## PROBLEM DESCRIPTION
In the part of the material that opens with the line containing "Viewport: 535px width, 301px height." and closes with the line containing "(x=50, y=335)", replace "dropdown" with "drop-down list" and write those lines out again with nothing else altered.

[Some records]
....................

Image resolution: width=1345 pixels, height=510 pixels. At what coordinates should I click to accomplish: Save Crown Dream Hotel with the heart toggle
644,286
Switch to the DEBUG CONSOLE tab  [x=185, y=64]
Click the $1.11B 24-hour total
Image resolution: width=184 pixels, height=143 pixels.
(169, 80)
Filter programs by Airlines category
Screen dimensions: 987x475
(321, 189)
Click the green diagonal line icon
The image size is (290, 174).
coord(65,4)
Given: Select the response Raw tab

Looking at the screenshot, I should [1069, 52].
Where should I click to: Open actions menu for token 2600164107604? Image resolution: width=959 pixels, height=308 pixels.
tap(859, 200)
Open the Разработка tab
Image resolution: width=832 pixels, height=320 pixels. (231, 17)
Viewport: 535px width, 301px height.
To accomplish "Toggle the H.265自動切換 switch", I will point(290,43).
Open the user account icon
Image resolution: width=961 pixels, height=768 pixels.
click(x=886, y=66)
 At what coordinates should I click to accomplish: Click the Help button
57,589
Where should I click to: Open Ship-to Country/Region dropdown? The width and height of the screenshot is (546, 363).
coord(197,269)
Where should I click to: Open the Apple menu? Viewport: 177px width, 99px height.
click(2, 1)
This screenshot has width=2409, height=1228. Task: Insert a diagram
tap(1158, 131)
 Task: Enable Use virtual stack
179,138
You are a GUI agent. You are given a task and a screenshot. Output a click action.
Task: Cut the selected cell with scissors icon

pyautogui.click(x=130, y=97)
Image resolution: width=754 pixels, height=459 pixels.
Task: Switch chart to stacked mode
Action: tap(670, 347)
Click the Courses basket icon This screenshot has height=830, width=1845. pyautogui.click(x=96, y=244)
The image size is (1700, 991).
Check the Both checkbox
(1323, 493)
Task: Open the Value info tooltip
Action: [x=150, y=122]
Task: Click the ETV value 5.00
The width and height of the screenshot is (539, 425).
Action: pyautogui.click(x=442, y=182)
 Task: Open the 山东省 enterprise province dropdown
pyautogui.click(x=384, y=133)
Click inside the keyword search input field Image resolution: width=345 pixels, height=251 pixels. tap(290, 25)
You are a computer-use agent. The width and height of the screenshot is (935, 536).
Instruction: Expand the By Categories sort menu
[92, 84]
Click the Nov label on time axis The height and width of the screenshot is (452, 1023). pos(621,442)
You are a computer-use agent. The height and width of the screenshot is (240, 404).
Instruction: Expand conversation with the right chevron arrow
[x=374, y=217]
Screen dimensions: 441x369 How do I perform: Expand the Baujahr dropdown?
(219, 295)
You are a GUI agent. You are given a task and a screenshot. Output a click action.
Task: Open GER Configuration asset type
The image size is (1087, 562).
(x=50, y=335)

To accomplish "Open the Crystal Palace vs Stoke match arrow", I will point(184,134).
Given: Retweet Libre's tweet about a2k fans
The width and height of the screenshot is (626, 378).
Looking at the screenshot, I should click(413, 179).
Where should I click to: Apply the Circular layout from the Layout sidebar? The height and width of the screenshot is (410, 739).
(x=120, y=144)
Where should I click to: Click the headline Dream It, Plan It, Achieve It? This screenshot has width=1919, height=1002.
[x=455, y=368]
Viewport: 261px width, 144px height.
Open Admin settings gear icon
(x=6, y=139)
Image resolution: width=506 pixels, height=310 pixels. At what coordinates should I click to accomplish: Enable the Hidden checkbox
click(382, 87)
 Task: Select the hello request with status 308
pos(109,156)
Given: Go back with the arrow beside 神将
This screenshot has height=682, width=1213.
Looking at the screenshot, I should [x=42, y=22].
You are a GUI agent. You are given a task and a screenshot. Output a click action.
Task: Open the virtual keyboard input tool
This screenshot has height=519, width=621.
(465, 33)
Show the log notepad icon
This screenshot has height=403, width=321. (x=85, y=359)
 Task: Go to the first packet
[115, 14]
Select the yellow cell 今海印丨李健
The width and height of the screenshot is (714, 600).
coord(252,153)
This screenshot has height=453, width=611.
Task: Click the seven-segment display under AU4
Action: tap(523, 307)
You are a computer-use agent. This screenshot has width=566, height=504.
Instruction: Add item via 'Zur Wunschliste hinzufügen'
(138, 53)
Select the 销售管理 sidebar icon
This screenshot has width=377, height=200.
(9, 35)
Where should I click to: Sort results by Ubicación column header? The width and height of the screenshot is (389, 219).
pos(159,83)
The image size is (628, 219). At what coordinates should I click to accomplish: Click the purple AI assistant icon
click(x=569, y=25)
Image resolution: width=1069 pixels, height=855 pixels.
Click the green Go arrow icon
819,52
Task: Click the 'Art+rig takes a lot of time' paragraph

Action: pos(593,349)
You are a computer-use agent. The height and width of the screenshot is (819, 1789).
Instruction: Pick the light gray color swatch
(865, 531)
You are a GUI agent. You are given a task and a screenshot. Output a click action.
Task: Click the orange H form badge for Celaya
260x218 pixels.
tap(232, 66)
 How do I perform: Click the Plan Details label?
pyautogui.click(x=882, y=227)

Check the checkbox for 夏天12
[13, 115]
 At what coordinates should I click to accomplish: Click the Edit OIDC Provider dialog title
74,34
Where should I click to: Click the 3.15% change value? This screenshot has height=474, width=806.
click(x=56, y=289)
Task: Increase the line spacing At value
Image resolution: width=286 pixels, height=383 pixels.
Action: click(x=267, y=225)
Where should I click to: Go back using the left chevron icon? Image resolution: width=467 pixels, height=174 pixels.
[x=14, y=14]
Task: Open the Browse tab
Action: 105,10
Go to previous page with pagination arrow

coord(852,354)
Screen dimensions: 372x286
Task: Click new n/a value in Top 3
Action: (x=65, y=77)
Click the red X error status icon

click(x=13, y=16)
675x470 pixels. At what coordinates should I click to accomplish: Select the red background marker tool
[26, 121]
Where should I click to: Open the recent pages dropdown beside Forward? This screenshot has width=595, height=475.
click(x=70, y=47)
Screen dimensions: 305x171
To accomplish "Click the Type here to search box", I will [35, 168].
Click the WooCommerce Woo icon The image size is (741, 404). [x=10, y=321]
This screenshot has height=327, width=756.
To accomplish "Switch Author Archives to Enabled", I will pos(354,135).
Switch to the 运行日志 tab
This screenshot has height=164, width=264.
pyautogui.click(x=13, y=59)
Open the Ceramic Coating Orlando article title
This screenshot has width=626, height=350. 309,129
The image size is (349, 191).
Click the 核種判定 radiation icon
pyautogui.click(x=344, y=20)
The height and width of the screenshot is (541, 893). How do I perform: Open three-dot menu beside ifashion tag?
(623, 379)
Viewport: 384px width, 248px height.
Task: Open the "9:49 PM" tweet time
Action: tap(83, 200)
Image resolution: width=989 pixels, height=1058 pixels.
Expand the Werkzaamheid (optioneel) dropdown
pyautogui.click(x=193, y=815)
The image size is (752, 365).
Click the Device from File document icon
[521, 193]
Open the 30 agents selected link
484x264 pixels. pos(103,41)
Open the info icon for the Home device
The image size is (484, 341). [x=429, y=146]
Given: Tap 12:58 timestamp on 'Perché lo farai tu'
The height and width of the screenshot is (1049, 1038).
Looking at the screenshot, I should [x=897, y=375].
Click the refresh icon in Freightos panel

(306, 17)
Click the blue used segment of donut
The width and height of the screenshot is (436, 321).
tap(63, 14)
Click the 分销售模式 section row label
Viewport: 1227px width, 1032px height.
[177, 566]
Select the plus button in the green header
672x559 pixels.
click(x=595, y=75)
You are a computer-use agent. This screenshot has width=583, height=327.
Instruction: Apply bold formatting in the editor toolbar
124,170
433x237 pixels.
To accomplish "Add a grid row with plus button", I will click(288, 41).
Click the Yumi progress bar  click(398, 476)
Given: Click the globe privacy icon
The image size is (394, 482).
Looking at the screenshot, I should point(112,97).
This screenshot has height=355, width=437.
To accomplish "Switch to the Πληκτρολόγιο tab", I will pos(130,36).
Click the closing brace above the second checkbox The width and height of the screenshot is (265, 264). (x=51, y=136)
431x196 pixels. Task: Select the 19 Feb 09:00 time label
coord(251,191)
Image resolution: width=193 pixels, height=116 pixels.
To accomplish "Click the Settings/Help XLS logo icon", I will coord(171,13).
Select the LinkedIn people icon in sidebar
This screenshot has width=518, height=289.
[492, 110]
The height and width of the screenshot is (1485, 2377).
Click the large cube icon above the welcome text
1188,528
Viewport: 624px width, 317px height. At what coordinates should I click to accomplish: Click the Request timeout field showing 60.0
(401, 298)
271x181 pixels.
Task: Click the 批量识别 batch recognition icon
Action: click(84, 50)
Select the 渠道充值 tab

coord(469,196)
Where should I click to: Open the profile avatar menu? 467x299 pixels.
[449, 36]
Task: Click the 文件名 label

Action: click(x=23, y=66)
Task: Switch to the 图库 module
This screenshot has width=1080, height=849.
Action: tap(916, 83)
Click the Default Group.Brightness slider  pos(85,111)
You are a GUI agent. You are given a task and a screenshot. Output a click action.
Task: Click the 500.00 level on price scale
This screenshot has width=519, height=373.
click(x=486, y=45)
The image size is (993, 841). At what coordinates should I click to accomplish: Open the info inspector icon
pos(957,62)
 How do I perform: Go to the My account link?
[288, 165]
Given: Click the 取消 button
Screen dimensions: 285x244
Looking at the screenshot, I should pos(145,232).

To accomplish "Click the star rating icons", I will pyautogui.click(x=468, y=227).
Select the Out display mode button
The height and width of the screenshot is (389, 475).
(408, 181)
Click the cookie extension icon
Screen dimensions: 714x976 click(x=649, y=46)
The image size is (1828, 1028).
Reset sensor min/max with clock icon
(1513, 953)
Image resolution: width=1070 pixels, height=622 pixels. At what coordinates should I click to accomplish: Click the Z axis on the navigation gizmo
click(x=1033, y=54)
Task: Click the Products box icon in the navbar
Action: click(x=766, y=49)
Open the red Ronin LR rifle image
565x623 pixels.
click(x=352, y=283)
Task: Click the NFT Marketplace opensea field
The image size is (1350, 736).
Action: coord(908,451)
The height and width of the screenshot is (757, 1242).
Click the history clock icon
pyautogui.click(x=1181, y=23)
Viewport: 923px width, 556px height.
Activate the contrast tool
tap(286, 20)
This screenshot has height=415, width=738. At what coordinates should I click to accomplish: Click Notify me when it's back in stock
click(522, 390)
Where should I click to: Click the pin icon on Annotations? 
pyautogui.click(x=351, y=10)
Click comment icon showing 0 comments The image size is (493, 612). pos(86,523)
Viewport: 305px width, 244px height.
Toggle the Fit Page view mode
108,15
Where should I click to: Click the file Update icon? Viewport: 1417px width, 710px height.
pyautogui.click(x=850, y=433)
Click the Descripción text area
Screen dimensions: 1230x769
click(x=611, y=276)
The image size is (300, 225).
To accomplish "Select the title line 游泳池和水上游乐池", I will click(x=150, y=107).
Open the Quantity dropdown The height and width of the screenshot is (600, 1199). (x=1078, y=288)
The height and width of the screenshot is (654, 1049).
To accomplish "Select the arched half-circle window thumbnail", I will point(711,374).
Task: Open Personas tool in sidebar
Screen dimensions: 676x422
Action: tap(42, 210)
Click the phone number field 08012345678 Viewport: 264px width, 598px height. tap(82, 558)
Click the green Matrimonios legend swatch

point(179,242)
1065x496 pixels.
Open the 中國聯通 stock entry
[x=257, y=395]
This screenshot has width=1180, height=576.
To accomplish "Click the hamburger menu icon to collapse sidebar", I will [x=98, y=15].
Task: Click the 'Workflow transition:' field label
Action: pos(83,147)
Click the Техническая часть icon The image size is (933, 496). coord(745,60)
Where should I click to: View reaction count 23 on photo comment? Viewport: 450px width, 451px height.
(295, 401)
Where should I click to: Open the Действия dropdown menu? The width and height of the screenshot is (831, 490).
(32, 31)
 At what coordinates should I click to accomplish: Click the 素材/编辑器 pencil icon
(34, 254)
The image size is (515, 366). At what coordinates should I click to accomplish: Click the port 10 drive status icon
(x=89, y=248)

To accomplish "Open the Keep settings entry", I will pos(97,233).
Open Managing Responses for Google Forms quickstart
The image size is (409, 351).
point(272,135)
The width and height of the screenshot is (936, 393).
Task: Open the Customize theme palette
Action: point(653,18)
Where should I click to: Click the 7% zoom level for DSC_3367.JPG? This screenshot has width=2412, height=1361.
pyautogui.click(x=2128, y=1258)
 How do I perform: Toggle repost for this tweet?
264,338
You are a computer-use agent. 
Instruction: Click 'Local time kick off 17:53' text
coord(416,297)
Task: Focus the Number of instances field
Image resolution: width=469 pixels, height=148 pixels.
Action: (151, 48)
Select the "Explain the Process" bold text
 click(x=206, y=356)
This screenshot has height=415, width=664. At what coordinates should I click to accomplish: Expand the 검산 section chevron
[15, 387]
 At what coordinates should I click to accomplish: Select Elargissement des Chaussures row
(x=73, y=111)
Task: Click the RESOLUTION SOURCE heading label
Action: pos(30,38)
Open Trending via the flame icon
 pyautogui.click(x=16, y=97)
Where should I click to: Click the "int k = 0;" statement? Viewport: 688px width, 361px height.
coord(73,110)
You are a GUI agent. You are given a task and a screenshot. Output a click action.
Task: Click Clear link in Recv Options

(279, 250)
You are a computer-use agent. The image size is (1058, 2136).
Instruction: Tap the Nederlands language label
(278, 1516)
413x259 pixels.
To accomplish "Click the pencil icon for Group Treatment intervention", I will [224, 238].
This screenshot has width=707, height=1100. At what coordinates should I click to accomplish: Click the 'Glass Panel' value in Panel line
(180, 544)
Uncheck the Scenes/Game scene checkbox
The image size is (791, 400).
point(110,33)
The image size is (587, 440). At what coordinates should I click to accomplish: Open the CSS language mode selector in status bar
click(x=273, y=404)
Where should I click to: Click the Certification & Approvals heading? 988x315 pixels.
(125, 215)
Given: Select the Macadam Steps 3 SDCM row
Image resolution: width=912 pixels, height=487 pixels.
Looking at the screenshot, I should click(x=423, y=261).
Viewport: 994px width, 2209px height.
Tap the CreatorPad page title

....................

## PROBLEM SOLUTION
Viewport: 535px width, 301px height.
To accomplish "Toggle the H.265自動切換 switch", I will point(290,43).
Open the user account icon
Image resolution: width=961 pixels, height=768 pixels.
click(x=886, y=66)
 At what coordinates should I click to accomplish: Click the Help button
57,589
Where should I click to: Open Ship-to Country/Region drop-down list? The width and height of the screenshot is (546, 363).
coord(197,269)
Where should I click to: Open the Apple menu? Viewport: 177px width, 99px height.
click(2, 1)
This screenshot has width=2409, height=1228. Task: Insert a diagram
tap(1158, 131)
 Task: Enable Use virtual stack
179,138
You are a GUI agent. You are given a task and a screenshot. Output a click action.
Task: Cut the selected cell with scissors icon

pyautogui.click(x=130, y=97)
Image resolution: width=754 pixels, height=459 pixels.
Task: Switch chart to stacked mode
Action: tap(670, 347)
Click the Courses basket icon This screenshot has height=830, width=1845. pyautogui.click(x=96, y=244)
The image size is (1700, 991).
Check the Both checkbox
(1323, 493)
Task: Open the Value info tooltip
Action: [x=150, y=122]
Task: Click the ETV value 5.00
The width and height of the screenshot is (539, 425).
Action: pyautogui.click(x=442, y=182)
 Task: Open the 山东省 enterprise province drop-down list
pyautogui.click(x=384, y=133)
Click inside the keyword search input field Image resolution: width=345 pixels, height=251 pixels. tap(290, 25)
You are a computer-use agent. The width and height of the screenshot is (935, 536).
Instruction: Expand the By Categories sort menu
[92, 84]
Click the Nov label on time axis The height and width of the screenshot is (452, 1023). pos(621,442)
You are a computer-use agent. The height and width of the screenshot is (240, 404).
Instruction: Expand conversation with the right chevron arrow
[x=374, y=217]
Screen dimensions: 441x369 How do I perform: Expand the Baujahr drop-down list?
(219, 295)
You are a GUI agent. You are given a task and a screenshot. Output a click action.
Task: Open GER Configuration asset type
The image size is (1087, 562).
(x=50, y=335)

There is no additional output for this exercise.